Delegation that prevents silent failure
Most of my early problems in multi project agencies weren’t people forgetting tasks, they were people silently not understanding what was actually theirs. An item tagged “team task” without someone’s face on it will sit there forever. The fix was obvious but painful to enforce: one task, one owner. If multiple people have to be involved, I break it into multiple tasks. Yes, it doubles my list of tasks. But at least each task ends up done.
I also started adding a simple status tag like “waiting on” or “ready for review.” Before that, I would get pings: “Is this still with you or is it my turn?” That back and forth wasted more time than just tagging it clearly in the first place.
Managing multiple client expectations
Internally we can survive with messy boards for a little while, but the client output is what matters. For multi project setups, setting shared expectations upfront actually saved me from meltdowns later. I used to promise clients updates every Friday, until I realized three clients meant writing three Friday emails back to back. Horrible. Over time I switched to staggering them—one on Tuesday, one on Wednesday, one on Friday. Same rhythm for me, but space to breathe.
When a client insists they need daily updates, I push them to accept a view-only link from the project tool. That way they can check whenever without burning me out writing recaps. Some people resist at first, but once they see tasks moving in real time, they let go of the extra emails.
Using automation without losing control
Zapier, Make, whatever tool you use—these things save time until the moment they stop working. I had a Zap set up to create new tasks from client form submissions, and one morning none of them showed up. Zero. The clients thought we were ignoring them. Turns out, my Zap exceeded the task limit and Zapier just quietly froze it. No warning email I could find, nothing.
I now run a test task every Monday: I submit a test form and check if it makes it into our board. If not, I catch it before clients notice. That small ritual is now built into my Monday routine with coffee. I cannot stress this enough—always assume your automations will silently break sooner or later. Run manual spot checks.

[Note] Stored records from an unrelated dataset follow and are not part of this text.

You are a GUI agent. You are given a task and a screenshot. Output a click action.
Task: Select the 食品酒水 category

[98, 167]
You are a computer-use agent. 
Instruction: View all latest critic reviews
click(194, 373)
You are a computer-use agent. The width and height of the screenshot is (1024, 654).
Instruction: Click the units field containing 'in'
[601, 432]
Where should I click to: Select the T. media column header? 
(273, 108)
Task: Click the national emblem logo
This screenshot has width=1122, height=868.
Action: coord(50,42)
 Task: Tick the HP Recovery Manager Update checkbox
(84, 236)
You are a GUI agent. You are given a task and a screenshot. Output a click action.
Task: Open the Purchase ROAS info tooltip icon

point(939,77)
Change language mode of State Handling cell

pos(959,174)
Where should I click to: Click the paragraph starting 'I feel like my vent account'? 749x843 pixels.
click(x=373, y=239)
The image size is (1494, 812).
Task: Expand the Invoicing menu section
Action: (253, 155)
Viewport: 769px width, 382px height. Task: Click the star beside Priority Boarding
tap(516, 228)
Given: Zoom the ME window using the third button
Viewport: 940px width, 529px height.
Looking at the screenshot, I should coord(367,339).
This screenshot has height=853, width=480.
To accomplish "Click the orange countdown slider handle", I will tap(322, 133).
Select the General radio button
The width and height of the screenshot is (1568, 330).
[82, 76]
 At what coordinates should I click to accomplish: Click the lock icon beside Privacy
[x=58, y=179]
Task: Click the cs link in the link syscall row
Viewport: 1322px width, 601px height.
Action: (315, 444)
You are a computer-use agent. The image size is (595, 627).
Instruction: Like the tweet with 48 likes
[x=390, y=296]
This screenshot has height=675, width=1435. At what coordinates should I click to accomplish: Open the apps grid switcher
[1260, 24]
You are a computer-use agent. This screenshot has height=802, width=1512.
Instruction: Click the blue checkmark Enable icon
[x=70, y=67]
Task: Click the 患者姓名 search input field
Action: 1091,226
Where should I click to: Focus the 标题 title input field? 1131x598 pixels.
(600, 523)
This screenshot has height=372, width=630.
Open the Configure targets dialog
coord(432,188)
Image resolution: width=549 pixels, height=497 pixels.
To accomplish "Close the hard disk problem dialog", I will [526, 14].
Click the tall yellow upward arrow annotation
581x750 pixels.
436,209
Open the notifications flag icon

Quick fixes when things spin out
At least once a month, our neat multi project system falls apart in some corner. Files in the wrong Drives, teammate on vacation with incomplete handoff, Zap glitch. I keep a “triage checklist” for these moments:
– First, identify the single most urgent client item stuck.
– Move THAT into the main hub manually.
– Notify anyone waiting on it immediately.
– Worry about the rest after the fire is contained.
Basically, when I panic, I grab the burning piece of wood before thinking about the entire forest :P. It does mean some things get messy, but clients see problems solved fast, and I can clean later when pressure drops.
Scaling without more headaches
The dream is to add more clients without the chaos growing equally. My current system uses one tool as the single hub, strict one owner per task rules, dual calendars (macro and micro), and color coding. On top of that I keep the Monday automation check. It’s not perfect, but it holds up. The unglamorous truth is scaling is mostly about enforcing boring rules over and over. Every time I’m tempted to break one “just this once,” I already know it will come back to haunt me.
If you want to poke around software options, a straightforward place to look is Trello, ClickUp, or even Notion at notion.so. They all serve the same core job once you pick your setup—what matters far more is whether your team treats one of them as the one source of truth.
Sometimes, I look at my setup and think it’s still duct tape holding pipes together, but the fact that fires get caught faster now tells me it’s at least the right duct tape.